Source data:

+++

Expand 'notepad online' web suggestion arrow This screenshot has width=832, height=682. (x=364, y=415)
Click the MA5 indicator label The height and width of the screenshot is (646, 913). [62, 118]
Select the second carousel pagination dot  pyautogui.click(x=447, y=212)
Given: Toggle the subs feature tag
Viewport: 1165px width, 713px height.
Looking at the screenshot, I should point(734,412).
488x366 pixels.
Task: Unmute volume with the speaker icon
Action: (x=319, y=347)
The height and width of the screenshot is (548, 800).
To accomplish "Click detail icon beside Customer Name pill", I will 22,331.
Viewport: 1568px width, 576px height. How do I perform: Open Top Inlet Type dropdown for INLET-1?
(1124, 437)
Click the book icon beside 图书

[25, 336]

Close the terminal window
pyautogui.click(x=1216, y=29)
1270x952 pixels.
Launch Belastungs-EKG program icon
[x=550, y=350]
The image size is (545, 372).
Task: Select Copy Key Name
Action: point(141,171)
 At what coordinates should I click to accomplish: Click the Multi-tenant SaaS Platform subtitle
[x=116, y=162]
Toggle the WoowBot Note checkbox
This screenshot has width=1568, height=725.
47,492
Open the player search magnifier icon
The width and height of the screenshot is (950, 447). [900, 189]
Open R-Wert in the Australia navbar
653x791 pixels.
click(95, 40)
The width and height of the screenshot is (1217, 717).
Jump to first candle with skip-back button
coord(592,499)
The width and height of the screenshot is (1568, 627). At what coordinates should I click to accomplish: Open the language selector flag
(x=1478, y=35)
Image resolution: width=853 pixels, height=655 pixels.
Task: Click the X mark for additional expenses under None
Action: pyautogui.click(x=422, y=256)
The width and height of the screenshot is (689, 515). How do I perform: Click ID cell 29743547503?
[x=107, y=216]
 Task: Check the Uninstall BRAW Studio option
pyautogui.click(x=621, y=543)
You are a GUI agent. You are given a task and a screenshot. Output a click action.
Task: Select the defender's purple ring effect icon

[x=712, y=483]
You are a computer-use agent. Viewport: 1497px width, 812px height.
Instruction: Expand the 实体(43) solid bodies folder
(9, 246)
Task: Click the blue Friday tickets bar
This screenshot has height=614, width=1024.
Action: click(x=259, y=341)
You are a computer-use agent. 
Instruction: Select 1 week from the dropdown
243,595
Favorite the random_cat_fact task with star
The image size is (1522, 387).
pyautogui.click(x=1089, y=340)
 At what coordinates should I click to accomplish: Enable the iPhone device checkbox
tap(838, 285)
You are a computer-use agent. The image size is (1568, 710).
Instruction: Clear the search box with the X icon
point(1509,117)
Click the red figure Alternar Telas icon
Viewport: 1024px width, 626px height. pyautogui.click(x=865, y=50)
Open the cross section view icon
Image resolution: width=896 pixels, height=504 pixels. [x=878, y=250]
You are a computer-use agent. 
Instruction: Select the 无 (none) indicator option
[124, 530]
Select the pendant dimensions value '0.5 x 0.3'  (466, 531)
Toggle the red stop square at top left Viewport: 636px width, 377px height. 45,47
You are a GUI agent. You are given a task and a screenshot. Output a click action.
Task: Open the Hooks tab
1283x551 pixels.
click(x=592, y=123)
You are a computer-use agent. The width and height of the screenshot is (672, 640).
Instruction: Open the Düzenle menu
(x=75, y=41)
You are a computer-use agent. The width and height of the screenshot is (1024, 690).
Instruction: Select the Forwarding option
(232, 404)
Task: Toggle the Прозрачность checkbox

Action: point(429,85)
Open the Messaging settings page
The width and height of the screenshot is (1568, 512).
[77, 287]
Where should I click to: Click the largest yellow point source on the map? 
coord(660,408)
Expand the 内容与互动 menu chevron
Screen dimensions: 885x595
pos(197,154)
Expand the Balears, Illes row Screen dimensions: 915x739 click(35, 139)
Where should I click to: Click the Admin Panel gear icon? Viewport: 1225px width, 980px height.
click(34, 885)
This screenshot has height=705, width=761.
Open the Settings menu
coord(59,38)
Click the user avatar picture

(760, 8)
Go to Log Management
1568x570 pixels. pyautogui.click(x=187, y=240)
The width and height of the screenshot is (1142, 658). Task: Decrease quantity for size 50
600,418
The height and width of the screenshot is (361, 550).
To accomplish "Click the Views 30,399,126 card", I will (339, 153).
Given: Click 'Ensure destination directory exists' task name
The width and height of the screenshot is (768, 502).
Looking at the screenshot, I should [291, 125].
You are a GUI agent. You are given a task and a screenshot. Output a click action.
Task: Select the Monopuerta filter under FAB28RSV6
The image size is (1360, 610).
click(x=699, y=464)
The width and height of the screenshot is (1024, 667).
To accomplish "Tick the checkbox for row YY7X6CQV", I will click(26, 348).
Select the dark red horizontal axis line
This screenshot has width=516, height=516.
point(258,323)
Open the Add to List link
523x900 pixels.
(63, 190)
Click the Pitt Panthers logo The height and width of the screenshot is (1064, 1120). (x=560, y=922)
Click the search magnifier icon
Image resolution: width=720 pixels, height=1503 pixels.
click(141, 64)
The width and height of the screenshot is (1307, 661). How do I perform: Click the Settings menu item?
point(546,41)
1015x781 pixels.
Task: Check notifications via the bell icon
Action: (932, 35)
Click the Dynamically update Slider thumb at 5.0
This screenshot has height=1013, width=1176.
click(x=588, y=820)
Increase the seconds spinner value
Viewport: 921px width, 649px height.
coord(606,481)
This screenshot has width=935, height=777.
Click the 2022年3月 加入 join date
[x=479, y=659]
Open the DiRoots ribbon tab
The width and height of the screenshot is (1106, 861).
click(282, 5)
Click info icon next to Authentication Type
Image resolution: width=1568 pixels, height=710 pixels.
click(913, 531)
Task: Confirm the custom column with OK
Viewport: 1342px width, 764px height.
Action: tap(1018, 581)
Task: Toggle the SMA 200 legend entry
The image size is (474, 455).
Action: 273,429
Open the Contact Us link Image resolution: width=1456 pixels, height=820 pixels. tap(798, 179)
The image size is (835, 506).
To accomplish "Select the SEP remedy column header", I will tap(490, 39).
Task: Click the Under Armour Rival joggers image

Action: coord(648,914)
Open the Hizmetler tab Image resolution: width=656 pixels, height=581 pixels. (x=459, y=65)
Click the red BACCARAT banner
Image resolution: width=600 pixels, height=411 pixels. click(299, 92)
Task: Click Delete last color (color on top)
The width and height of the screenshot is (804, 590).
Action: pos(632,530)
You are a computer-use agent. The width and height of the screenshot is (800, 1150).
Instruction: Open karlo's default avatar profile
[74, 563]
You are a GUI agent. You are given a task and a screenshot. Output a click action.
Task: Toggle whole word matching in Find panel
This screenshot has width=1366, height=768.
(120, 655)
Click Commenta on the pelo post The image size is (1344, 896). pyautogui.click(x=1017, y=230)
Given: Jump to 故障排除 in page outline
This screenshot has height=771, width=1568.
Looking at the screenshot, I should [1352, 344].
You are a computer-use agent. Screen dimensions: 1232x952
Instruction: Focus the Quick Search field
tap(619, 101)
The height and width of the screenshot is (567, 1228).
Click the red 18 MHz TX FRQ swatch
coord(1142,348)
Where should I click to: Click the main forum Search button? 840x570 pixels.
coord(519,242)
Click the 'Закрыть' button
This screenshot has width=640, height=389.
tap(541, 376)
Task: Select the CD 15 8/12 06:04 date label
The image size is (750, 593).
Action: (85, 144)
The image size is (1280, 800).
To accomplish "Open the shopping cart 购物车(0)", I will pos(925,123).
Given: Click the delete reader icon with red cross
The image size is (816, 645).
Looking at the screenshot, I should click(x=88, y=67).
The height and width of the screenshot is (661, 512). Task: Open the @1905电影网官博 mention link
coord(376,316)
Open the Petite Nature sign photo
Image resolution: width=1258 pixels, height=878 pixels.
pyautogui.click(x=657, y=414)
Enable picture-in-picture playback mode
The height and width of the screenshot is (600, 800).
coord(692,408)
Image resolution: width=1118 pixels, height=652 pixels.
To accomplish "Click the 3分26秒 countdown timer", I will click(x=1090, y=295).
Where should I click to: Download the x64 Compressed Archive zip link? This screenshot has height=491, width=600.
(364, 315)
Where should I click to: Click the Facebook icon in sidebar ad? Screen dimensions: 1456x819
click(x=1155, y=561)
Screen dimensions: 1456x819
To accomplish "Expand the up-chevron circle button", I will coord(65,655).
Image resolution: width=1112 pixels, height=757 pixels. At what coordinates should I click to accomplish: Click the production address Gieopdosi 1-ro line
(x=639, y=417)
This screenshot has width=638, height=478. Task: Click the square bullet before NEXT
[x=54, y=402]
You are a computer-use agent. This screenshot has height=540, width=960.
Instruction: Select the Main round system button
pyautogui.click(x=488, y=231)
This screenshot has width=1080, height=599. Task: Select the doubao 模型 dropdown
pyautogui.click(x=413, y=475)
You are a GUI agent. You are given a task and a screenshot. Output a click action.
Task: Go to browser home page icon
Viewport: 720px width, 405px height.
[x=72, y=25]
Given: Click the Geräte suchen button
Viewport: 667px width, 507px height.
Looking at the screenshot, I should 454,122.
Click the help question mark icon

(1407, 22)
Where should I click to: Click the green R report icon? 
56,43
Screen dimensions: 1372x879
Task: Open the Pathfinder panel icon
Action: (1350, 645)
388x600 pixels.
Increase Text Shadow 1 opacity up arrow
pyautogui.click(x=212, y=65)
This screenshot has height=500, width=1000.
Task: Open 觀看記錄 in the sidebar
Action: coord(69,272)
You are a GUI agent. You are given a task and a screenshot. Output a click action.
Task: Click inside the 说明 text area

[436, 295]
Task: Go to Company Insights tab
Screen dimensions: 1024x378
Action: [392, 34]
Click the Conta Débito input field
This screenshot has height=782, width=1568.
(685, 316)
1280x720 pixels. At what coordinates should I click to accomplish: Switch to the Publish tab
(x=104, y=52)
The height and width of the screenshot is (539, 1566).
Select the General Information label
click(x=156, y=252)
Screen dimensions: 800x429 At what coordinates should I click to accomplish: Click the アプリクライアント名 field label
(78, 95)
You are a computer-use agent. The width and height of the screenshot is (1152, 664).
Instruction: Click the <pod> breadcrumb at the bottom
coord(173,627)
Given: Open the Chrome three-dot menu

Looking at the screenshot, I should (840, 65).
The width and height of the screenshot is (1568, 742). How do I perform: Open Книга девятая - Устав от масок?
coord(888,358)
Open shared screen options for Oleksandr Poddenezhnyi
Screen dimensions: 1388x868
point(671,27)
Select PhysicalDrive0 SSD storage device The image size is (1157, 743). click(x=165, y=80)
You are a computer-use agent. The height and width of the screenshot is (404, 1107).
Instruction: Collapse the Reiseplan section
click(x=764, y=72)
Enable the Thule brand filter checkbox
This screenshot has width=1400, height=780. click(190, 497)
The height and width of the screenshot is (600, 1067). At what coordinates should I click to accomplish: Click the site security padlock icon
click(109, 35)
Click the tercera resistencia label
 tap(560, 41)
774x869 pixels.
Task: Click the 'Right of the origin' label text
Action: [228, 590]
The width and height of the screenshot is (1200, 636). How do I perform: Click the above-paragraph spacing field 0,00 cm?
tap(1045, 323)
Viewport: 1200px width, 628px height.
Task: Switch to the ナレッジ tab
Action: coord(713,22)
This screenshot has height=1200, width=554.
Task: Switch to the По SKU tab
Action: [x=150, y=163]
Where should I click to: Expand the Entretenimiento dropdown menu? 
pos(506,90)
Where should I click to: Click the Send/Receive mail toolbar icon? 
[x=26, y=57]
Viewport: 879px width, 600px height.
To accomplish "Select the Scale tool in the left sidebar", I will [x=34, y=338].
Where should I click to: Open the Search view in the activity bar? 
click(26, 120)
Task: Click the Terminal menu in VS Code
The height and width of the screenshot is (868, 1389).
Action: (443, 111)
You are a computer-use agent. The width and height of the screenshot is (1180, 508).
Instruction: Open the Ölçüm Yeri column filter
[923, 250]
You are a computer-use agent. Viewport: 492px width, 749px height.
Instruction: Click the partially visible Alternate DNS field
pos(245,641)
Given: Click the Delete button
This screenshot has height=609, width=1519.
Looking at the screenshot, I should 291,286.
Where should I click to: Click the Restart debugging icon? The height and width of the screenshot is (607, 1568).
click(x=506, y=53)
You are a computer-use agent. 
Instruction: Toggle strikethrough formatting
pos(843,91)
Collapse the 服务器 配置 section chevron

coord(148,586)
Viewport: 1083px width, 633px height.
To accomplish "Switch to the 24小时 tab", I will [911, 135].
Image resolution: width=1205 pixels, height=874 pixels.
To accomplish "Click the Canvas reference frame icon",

+++

§ **What the exercise asks**
Write out exactly the lines above from the line with "Select the pendant" through the line with "Click the Pitt", both of them included, and leave out all other lines.

§ **Your solution**
Select the pendant dimensions value '0.5 x 0.3'  (466, 531)
Toggle the red stop square at top left Viewport: 636px width, 377px height. 45,47
You are a GUI agent. You are given a task and a screenshot. Output a click action.
Task: Open the Hooks tab
1283x551 pixels.
click(x=592, y=123)
You are a computer-use agent. The width and height of the screenshot is (672, 640).
Instruction: Open the Düzenle menu
(x=75, y=41)
You are a computer-use agent. The width and height of the screenshot is (1024, 690).
Instruction: Select the Forwarding option
(232, 404)
Task: Toggle the Прозрачность checkbox

Action: point(429,85)
Open the Messaging settings page
The width and height of the screenshot is (1568, 512).
[77, 287]
Where should I click to: Click the largest yellow point source on the map? 
coord(660,408)
Expand the 内容与互动 menu chevron
Screen dimensions: 885x595
pos(197,154)
Expand the Balears, Illes row Screen dimensions: 915x739 click(35, 139)
Where should I click to: Click the Admin Panel gear icon? Viewport: 1225px width, 980px height.
click(34, 885)
This screenshot has height=705, width=761.
Open the Settings menu
coord(59,38)
Click the user avatar picture

(760, 8)
Go to Log Management
1568x570 pixels. pyautogui.click(x=187, y=240)
The width and height of the screenshot is (1142, 658). Task: Decrease quantity for size 50
600,418
The height and width of the screenshot is (361, 550).
To accomplish "Click the Views 30,399,126 card", I will (339, 153).
Given: Click 'Ensure destination directory exists' task name
The width and height of the screenshot is (768, 502).
Looking at the screenshot, I should [291, 125].
You are a GUI agent. You are given a task and a screenshot. Output a click action.
Task: Select the Monopuerta filter under FAB28RSV6
The image size is (1360, 610).
click(x=699, y=464)
The width and height of the screenshot is (1024, 667).
To accomplish "Tick the checkbox for row YY7X6CQV", I will click(26, 348).
Select the dark red horizontal axis line
This screenshot has width=516, height=516.
point(258,323)
Open the Add to List link
523x900 pixels.
(63, 190)
Click the Pitt Panthers logo The height and width of the screenshot is (1064, 1120). (x=560, y=922)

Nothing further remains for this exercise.